Aaaalso: Die LAING hat einfach Gewinde wie jede andere WaKü-Komponente auch.

Da schraubst du deinen gewünschten Anschluss rein und befestigst den Schlauch an deinem Anschluss


----------



## Steal-Angel (16. Oktober 2007)

Ich dachte das hätte ich gesagt


----------



## Marbus16 (16. Oktober 2007)

Hast du auch. Wollte  es nur nochmal verpacken.... Doppelt hält besser :p


----------



## ED101 (17. Oktober 2007)

Bin gerade von meiner Dienstreise zurück und mein Koffer ist weg :mad: da hab ich jetzt kein Nerv mehr Fotos zu machen, schick morgen welche rein, schon mal vorab danke für die Hilfe


----------



## ED101 (18. Oktober 2007)

So jetzt noch fix die Bilder bevor es wieder auf Arbeit geht.



			Dieser Inhalt steht nur eingeloggten Mitgliedern zur Verfügung.
        





			Dieser Inhalt steht nur eingeloggten Mitgliedern zur Verfügung.
        





			Dieser Inhalt steht nur eingeloggten Mitgliedern zur Verfügung.
        


Vielleicht seh ich den Wald vor lauter Bäumen nicht, bin in letzter Zeit einfach nur noch übermüdet.


----------



## GoZoU (18. Oktober 2007)

Ich würde sagen bei der Version brauchst du sowas damit du deine Anschlüsse montiert bekommst.
Außerdem würde ich noch diesen Deckel kaufen, der hat den Vorteil, dass die Laing wesentlich leiser läuft und du auf den oben genannten Adapter verzichten kannst.

MfG
GoZoU


----------



## ED101 (18. Oktober 2007)

Genau sowas hab ich gesucht, danke GoZoU, nur mit dem Aufsatz passt die Pumpe nicht mehr in das Silent Case


----------



## GoZoU (18. Oktober 2007)

Da muss man dann gucken was leiser ist, aber ich würde auf die Pumpe in Verbindung mit dem Deckel tippen 
Btw, hier passt sie rein klick


----------



## ED101 (18. Oktober 2007)

Hab mir jetzt die Watercool SILENTstar DDC-Box gekauft und hoffe die reicht.

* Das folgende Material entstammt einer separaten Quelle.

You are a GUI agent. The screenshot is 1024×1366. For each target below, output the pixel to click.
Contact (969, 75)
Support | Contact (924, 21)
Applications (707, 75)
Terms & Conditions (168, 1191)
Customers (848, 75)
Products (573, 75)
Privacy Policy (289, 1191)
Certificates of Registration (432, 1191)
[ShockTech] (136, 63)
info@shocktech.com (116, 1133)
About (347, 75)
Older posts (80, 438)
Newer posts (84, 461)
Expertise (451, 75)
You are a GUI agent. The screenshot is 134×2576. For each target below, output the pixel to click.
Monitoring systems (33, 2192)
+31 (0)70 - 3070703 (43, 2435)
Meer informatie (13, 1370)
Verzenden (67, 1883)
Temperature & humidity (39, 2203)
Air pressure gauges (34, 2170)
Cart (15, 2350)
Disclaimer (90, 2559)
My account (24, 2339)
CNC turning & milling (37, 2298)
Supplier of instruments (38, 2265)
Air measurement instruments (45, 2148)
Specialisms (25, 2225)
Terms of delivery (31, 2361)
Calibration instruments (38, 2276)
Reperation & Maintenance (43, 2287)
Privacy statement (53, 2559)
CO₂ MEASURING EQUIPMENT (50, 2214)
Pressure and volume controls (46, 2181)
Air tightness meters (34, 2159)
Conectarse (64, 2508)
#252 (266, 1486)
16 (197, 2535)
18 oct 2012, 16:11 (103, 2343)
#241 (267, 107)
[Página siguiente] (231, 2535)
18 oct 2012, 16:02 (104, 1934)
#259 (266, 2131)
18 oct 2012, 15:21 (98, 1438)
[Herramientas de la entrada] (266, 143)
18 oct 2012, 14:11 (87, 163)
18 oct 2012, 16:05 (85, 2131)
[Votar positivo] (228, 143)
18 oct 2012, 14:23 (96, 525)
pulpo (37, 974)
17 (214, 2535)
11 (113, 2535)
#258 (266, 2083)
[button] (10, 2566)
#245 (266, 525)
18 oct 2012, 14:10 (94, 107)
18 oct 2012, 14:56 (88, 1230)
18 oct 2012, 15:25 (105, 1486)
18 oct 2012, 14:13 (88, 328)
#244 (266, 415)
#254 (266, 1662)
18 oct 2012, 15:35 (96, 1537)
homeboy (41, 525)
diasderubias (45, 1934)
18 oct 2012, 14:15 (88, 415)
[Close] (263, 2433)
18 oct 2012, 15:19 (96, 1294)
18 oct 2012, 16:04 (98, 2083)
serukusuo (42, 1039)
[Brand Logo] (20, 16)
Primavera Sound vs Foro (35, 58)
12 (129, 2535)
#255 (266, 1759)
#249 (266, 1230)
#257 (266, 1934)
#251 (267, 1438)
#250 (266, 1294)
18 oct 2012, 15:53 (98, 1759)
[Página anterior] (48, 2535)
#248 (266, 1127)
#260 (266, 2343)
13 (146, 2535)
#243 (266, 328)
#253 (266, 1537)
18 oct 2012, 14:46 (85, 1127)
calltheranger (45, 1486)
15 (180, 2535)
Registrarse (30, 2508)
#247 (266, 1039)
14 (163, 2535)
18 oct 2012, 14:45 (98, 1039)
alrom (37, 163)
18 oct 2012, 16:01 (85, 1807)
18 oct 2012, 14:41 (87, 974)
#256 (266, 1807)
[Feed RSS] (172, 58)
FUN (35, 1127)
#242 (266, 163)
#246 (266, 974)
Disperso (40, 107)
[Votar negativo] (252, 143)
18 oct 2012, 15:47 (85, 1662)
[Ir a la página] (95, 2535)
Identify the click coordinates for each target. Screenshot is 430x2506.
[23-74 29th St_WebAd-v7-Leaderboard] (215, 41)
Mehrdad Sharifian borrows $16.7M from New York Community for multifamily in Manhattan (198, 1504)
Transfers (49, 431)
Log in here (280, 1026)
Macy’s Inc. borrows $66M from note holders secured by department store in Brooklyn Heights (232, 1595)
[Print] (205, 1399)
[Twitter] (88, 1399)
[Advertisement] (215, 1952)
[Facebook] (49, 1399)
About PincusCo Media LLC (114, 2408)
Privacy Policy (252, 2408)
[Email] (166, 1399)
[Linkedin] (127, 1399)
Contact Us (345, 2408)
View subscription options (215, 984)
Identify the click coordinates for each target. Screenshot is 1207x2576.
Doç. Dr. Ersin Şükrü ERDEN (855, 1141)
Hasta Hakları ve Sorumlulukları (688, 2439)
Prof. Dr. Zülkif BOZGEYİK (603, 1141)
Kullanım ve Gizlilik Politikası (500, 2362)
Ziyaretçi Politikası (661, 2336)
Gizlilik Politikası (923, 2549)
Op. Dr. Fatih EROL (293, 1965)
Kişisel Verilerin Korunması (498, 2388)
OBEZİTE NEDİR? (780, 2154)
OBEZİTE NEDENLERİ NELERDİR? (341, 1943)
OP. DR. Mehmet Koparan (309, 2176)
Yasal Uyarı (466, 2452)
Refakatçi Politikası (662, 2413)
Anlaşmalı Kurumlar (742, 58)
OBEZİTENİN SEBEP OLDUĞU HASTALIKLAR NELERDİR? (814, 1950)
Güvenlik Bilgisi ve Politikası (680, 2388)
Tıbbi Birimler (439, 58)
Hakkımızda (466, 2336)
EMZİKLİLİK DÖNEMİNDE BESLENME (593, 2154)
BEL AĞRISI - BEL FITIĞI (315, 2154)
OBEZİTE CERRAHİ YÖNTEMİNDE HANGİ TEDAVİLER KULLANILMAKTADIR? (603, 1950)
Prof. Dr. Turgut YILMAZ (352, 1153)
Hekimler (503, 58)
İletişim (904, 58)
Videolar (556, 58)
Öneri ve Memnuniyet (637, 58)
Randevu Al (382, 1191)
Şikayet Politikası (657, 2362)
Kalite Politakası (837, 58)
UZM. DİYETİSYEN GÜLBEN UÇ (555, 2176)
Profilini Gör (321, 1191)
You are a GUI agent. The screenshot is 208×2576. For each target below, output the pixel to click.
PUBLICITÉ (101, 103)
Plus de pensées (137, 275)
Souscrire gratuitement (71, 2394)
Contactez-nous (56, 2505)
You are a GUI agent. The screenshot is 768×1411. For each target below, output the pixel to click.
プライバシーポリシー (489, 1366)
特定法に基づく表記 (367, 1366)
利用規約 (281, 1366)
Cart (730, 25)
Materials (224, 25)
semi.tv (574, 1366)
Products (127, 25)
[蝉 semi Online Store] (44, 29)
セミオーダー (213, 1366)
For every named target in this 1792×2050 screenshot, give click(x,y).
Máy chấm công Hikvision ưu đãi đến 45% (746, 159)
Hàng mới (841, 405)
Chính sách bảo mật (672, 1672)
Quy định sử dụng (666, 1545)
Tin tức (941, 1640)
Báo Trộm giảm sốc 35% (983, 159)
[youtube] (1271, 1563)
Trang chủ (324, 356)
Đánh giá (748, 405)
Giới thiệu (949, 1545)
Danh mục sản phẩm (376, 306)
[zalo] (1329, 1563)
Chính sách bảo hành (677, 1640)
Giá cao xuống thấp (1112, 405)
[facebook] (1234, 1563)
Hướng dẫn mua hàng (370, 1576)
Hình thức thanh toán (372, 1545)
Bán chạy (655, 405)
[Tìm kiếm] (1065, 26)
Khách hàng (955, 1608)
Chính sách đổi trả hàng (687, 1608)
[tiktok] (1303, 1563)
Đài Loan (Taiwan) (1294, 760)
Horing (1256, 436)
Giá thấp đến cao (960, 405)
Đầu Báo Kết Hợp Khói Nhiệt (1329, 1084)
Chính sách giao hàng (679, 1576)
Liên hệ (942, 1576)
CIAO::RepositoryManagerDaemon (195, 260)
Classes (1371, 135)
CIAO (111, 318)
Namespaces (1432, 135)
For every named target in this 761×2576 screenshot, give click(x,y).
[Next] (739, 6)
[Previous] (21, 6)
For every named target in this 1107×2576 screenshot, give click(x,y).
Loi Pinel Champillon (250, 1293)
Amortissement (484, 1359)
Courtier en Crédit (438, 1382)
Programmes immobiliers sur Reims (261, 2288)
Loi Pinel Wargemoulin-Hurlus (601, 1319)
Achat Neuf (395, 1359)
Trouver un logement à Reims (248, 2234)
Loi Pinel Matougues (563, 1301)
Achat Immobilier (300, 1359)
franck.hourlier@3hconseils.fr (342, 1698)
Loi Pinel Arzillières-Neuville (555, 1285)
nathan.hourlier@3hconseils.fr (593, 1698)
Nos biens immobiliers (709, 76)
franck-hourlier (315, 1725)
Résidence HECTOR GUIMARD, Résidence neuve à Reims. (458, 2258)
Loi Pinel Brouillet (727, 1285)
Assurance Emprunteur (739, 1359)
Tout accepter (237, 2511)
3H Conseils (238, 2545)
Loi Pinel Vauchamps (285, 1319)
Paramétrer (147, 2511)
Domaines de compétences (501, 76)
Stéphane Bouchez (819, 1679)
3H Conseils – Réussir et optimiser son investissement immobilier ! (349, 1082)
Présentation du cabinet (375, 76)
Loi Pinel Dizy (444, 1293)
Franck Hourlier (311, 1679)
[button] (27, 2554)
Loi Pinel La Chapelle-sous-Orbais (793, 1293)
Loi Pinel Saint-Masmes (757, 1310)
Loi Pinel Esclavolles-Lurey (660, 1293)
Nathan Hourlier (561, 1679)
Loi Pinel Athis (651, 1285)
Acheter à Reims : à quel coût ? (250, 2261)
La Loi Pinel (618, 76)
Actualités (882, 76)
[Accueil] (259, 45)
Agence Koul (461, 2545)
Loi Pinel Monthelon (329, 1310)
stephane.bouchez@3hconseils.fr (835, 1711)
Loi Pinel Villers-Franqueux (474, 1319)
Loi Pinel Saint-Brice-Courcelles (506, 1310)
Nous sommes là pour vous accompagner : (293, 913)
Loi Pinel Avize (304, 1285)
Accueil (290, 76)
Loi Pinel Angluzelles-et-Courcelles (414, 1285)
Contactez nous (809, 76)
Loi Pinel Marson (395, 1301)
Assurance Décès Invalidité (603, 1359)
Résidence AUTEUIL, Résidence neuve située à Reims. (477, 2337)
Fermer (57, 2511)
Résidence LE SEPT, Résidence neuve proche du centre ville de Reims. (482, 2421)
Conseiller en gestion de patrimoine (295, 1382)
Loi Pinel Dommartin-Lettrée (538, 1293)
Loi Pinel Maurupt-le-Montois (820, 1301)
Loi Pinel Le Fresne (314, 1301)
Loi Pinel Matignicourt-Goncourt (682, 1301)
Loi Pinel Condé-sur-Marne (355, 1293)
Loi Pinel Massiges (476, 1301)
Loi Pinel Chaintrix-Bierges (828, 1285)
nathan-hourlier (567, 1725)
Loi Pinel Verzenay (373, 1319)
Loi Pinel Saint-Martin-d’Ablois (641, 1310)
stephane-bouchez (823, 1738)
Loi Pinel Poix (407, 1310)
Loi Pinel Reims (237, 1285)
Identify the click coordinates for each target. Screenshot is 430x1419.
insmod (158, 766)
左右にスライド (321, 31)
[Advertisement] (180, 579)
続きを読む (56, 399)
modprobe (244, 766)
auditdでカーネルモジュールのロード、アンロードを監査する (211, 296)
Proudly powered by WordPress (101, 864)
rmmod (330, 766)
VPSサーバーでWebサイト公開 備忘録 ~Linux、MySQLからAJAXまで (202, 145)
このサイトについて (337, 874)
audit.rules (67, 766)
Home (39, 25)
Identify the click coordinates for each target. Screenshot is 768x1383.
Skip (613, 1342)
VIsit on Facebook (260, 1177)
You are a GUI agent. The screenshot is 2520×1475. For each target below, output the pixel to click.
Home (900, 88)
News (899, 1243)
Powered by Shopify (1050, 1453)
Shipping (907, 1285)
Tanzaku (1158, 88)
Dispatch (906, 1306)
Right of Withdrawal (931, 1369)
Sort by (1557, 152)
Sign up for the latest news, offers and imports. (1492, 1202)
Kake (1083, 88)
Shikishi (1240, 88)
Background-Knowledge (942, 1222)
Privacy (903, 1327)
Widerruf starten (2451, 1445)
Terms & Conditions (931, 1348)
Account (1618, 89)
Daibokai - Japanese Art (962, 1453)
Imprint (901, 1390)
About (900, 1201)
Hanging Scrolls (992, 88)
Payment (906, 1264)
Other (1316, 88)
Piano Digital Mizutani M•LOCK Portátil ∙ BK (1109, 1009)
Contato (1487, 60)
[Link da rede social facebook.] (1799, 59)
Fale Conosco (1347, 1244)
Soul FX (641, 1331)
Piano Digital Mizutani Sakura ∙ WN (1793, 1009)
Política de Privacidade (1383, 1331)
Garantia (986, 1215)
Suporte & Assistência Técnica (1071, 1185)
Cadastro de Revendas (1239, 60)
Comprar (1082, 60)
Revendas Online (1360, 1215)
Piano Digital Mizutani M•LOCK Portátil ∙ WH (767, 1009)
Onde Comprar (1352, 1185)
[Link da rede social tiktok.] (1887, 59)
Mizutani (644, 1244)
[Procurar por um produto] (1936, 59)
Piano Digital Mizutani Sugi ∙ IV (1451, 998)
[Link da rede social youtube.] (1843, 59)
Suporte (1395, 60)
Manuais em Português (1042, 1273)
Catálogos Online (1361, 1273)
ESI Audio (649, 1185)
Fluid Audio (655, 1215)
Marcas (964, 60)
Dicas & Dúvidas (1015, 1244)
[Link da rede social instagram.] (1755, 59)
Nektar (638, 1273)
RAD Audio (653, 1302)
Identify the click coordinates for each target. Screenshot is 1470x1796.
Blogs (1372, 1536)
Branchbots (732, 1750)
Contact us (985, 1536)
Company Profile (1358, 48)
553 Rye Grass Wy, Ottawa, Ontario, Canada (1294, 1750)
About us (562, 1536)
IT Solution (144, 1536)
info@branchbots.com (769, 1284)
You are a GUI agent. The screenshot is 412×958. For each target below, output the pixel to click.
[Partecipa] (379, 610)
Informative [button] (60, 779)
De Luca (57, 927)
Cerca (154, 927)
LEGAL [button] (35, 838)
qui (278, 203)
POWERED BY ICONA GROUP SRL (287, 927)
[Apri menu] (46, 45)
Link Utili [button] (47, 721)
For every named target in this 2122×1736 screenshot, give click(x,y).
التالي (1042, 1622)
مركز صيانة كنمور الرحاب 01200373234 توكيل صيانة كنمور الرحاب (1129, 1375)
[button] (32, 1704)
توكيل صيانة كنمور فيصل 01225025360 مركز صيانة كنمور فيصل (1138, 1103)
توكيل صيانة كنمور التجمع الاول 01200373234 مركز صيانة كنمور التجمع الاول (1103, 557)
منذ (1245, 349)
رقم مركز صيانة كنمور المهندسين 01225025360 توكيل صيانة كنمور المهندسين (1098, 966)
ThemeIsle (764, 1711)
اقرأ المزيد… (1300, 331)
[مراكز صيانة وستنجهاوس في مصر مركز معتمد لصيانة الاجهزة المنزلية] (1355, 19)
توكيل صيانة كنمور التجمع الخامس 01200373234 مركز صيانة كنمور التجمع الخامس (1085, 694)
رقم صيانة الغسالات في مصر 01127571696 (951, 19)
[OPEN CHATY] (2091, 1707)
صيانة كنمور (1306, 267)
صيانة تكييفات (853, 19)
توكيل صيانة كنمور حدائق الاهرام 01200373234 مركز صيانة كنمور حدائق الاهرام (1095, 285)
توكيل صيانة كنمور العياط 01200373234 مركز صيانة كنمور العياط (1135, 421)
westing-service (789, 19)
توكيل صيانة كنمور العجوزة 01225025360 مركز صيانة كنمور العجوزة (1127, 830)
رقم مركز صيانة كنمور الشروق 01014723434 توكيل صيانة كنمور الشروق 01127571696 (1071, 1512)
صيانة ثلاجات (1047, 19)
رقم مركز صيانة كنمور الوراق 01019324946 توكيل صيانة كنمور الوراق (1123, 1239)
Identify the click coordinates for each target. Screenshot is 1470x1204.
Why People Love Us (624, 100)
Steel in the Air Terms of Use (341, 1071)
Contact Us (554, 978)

Hoffe mal das ich noch so eine Muffe hier irgendwo im Laden bekomme.


----------



## Steal-Angel (20. Oktober 2007)

Ah, mit den Bildern wird es natürlich klarer, was du wolltest  Aber da hat dir GoZoU ja schon weiter geholfen!


----------



## Morytox (20. Oktober 2007)

hi bei aquatunig hab ich nach pumpen geschaut und da is mir aufgefallen dass es von der pro und ultra nochmal eine pro light und ultra light gibt wie sind denn da die unterschiede ? konnte keine rauslesen nur dass die dekel farbiger aussahen.


----------